» **TASK**
Format the records from the line containing "Task: Share the article via WhatsApp" through the end of the records as a numbered list, leaving out blank lines.
═══ GIVEN INFORMATION ═══
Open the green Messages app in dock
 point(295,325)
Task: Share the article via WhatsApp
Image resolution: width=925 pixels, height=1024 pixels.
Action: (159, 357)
═══
» **FULL RESPONSE**
1. Task: Share the article via WhatsApp
2. Image resolution: width=925 pixels, height=1024 pixels.
3. Action: (159, 357)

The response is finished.